Blog Post

Profile interviews with PR agency founders and bosses: Steve Strickland & Gary Wheeldon – Talker Tailor Trouble Maker

The joint founders and owners of Talker Tailor Trouble Maker spoke to Shout! Communications co-founder Catherine Bayfield, on Shout! Digital Radio, earlier this year.

Have you always been a rebel and a trouble maker?

Gary Wheeldon: I think that we have always tried to be different and one of the things that PR was afraid of was saying trouble making. Although that is what everyone wanted to say, everyone used words like disruption and we didn’t really like disruption.

 

Steve: There is a part to this where we have worked in different agencies and then seeing we are different as people. Being a minority, as you are as two gay men setting up a business, being in an industry where you have to stand out, you have to shout louder and to be those people you have to be more rebellious and stand out. That is what we’ve done.

Is this your coming of age and being true to yourself?

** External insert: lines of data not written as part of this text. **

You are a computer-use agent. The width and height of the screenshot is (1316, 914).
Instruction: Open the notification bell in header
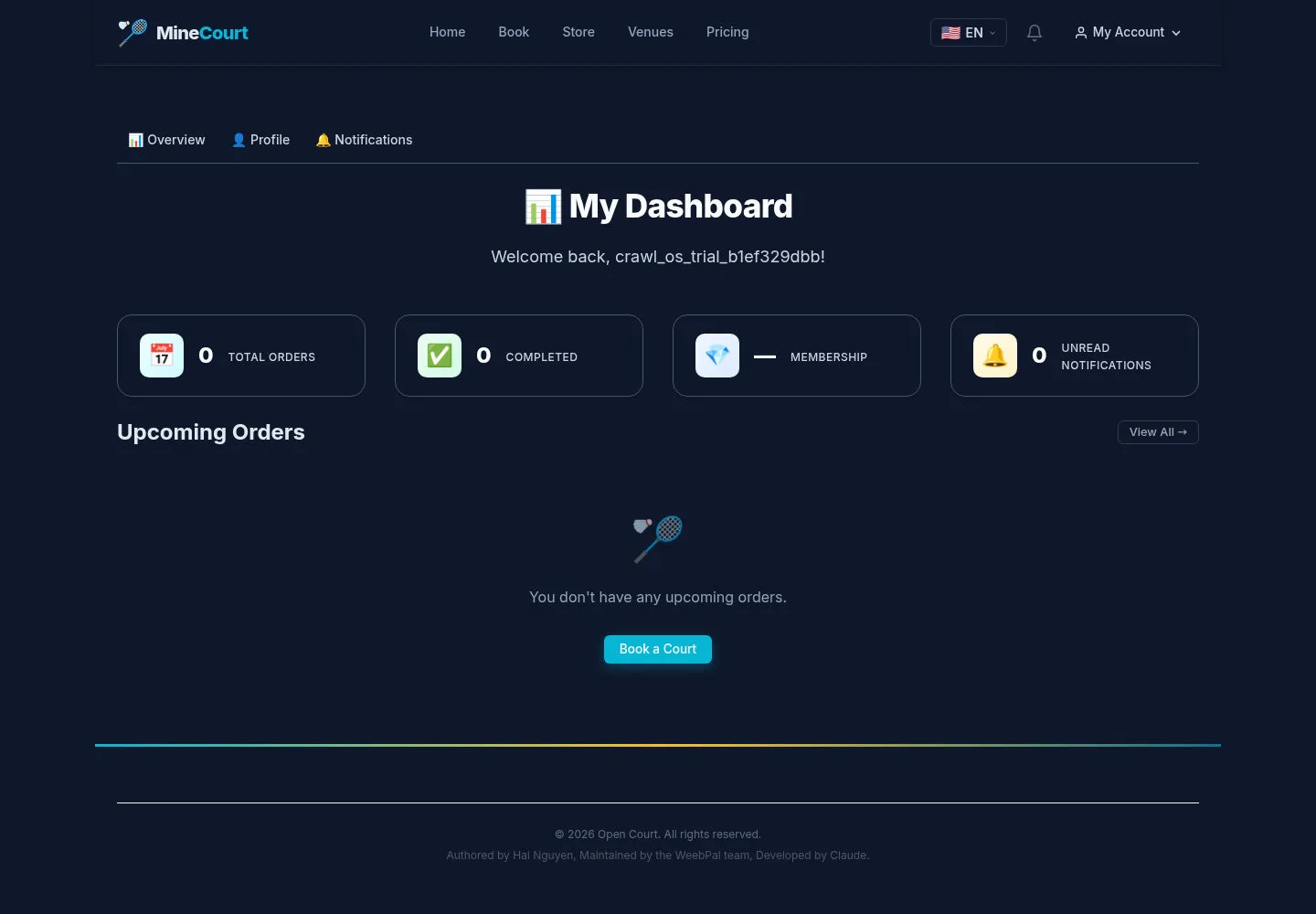point(1035,33)
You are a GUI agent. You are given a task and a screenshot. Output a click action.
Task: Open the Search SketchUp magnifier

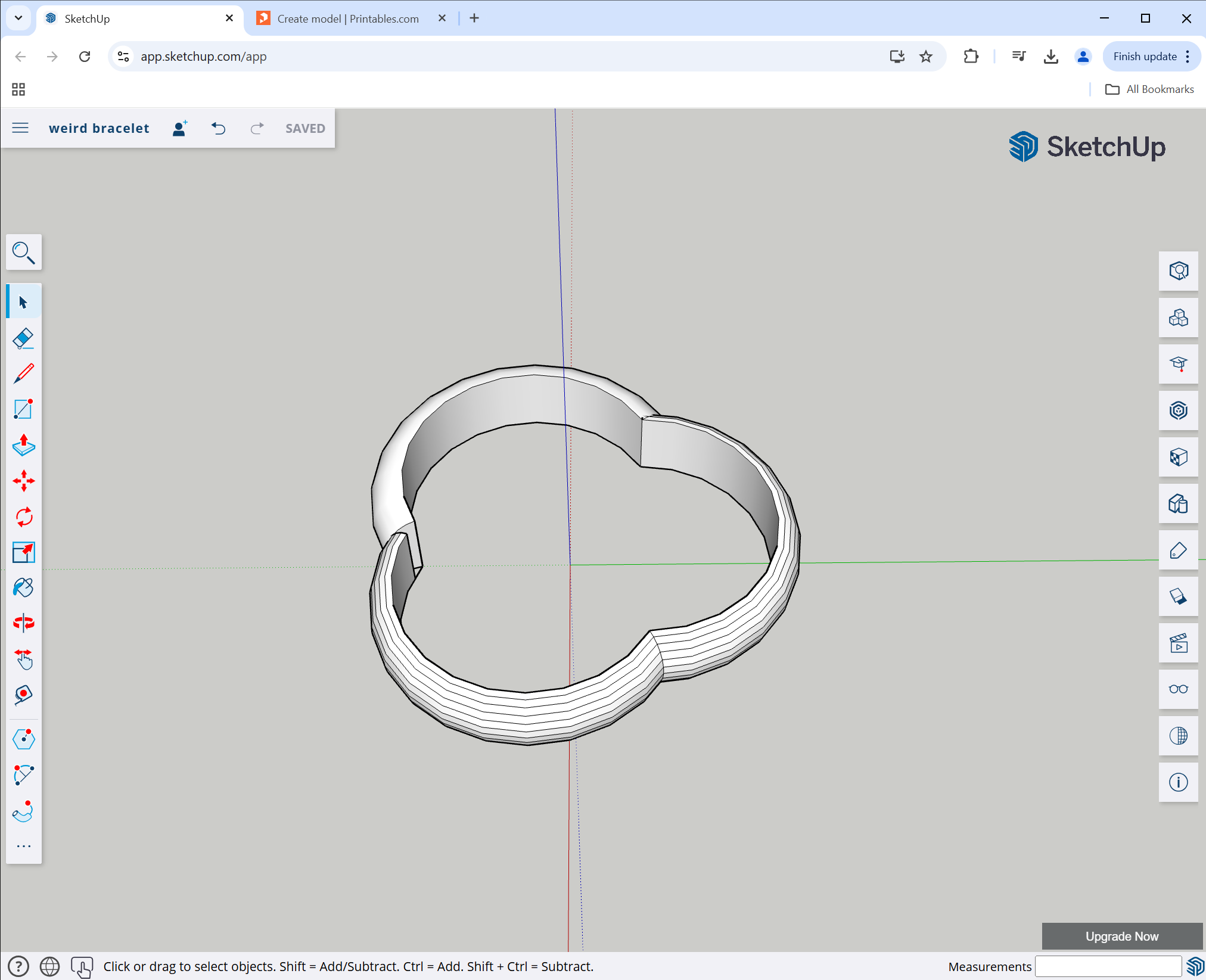pos(24,253)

Gary: In terms of the trouble making, probably and Steve and I have talked about this a lot. Your time to shine isn’t always in someone’s agency. If there is an opportunity and you feel that fire and drive inside of your belly that should be in the creation of an agency to a point where you have responsibility to other people. There hasn’t been the opportunity to do that in another agency. We have worked together in two other agencies before setting up our own and we had senior levels and responsibilities in that, but you can’t prove that unless it is in your control and your own agency.

 

Steve: The coming of age is also in our industry. It is hard to walk into a room and see someone getting a million-pound budget for an advert that no-one is watching. More people are actively turning away from ads. So, I think our coming of age is at the time when our industry is at the presplit of brilliant communications.

What inspired you to become a PR?

Gary: As Steve said you shouldn’t fall into this job, it is about having a strategy to a good career and delivering that. For me I got introduced to it by a friend of a friend and recognised something in me that she thought she saw in herself. She was instrumental in getting my first job. She guided me through what that was, and we have gone down very different paths, she went down corporate and I went down consumer.

 

Steve: Mine is Mick Hucknall, I saw him once in Soho and this was back in the day it was full of celebrities. I was with my friend Chris and I said I want to work in Soho. I didn’t want to get into PR, I wanted to escape from Kent. I was a secretary, my mum said I had to be good at typing, and I became a secretary because I didn’t know another way in.

 

Steve: We bang on about diversity a lot, the reason is we have faced challenges in our own career. The only benefit we have is being white gay men, we can hide in plain sight. That isn’t true for so many other people, our industry needs to do much more to make sure we are representative of the world at large. At the moment that isn’t the case.

What is the ethos of your agency?

Gary: Diversity is a massive part, you can’t struggle, I came into the industry and was told it is full of women and gay men. There were two incidents in my career, one in the early stages and one before we set up our business where that wasn’t the case; I had been actively discriminated against as a gay man. That is why when me and Steve met we hadn’t worked together before a large agency, but we became instant friends. And the reason for that was there is the connection in the same things we have faced, not just at work but in life as two gay men.

 

Steve: I don’t want it to sound like Gary and I get together and talk about how we have been oppressed, but when you can talk to someone across the room and say did you see this, and they say yes, that isn’t the case for everybody. You need to be a diverse a business as possible that people can turn up and feel like someone is going to read the book you read or talk about the TV show. Those things are important, you spend so much time at work you need to be able to connect with them people.

Is it true each year you refresh your identity to remind yourself change is good?

Steve: The change of our logo is at its most basic a marketing tool for people to talk about us again which is great. But it is also a moment for me and Gary to talk about not just what the business looks like but also how it performs. It was a year and four months ago we made everyone work from home on a Wednesday. So, there was a negativity about working from home, but it is actually a really good thing. But that moment of reinvention of the logo is when we sit and go what should we do now. Whether that be free sanitary products, working from home or whether it is unlimited holiday it is about what we think the business should be.